DESCRIPTION OF THE TASK ▸
Only an exact repetition of the entries will do.

INFORMATION GIVEN ▸

**********

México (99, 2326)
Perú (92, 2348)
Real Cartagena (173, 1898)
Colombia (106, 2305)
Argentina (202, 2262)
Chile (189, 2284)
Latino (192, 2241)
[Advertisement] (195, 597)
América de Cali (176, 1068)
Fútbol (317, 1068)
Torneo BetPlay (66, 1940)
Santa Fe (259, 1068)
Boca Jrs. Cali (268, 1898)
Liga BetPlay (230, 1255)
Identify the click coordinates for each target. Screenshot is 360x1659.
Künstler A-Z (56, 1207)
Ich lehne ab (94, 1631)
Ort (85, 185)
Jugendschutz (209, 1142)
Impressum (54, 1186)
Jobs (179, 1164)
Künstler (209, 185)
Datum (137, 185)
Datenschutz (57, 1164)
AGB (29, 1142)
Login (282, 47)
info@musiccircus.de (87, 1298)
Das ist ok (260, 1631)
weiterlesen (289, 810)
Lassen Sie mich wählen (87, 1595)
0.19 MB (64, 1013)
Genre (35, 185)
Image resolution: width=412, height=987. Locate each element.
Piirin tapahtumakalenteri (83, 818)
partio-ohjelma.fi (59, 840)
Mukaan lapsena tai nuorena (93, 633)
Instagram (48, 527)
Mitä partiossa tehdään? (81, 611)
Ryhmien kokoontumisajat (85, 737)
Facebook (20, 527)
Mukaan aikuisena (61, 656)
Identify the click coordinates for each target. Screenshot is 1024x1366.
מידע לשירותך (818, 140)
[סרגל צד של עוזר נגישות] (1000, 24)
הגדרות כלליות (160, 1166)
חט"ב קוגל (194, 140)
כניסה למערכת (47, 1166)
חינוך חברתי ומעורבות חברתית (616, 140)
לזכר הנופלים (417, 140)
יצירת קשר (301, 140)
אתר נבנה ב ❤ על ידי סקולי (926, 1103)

**********

RESPONSE TO THE EXERCISE ▸
México (99, 2326)
Perú (92, 2348)
Real Cartagena (173, 1898)
Colombia (106, 2305)
Argentina (202, 2262)
Chile (189, 2284)
Latino (192, 2241)
[Advertisement] (195, 597)
América de Cali (176, 1068)
Fútbol (317, 1068)
Torneo BetPlay (66, 1940)
Santa Fe (259, 1068)
Boca Jrs. Cali (268, 1898)
Liga BetPlay (230, 1255)
Identify the click coordinates for each target. Screenshot is 360x1659.
Künstler A-Z (56, 1207)
Ich lehne ab (94, 1631)
Ort (85, 185)
Jugendschutz (209, 1142)
Impressum (54, 1186)
Jobs (179, 1164)
Künstler (209, 185)
Datum (137, 185)
Datenschutz (57, 1164)
AGB (29, 1142)
Login (282, 47)
info@musiccircus.de (87, 1298)
Das ist ok (260, 1631)
weiterlesen (289, 810)
Lassen Sie mich wählen (87, 1595)
0.19 MB (64, 1013)
Genre (35, 185)
Image resolution: width=412, height=987. Locate each element.
Piirin tapahtumakalenteri (83, 818)
partio-ohjelma.fi (59, 840)
Mukaan lapsena tai nuorena (93, 633)
Instagram (48, 527)
Mitä partiossa tehdään? (81, 611)
Ryhmien kokoontumisajat (85, 737)
Facebook (20, 527)
Mukaan aikuisena (61, 656)
Identify the click coordinates for each target. Screenshot is 1024x1366.
מידע לשירותך (818, 140)
[סרגל צד של עוזר נגישות] (1000, 24)
הגדרות כלליות (160, 1166)
חט"ב קוגל (194, 140)
כניסה למערכת (47, 1166)
חינוך חברתי ומעורבות חברתית (616, 140)
לזכר הנופלים (417, 140)
יצירת קשר (301, 140)
אתר נבנה ב ❤ על ידי סקולי (926, 1103)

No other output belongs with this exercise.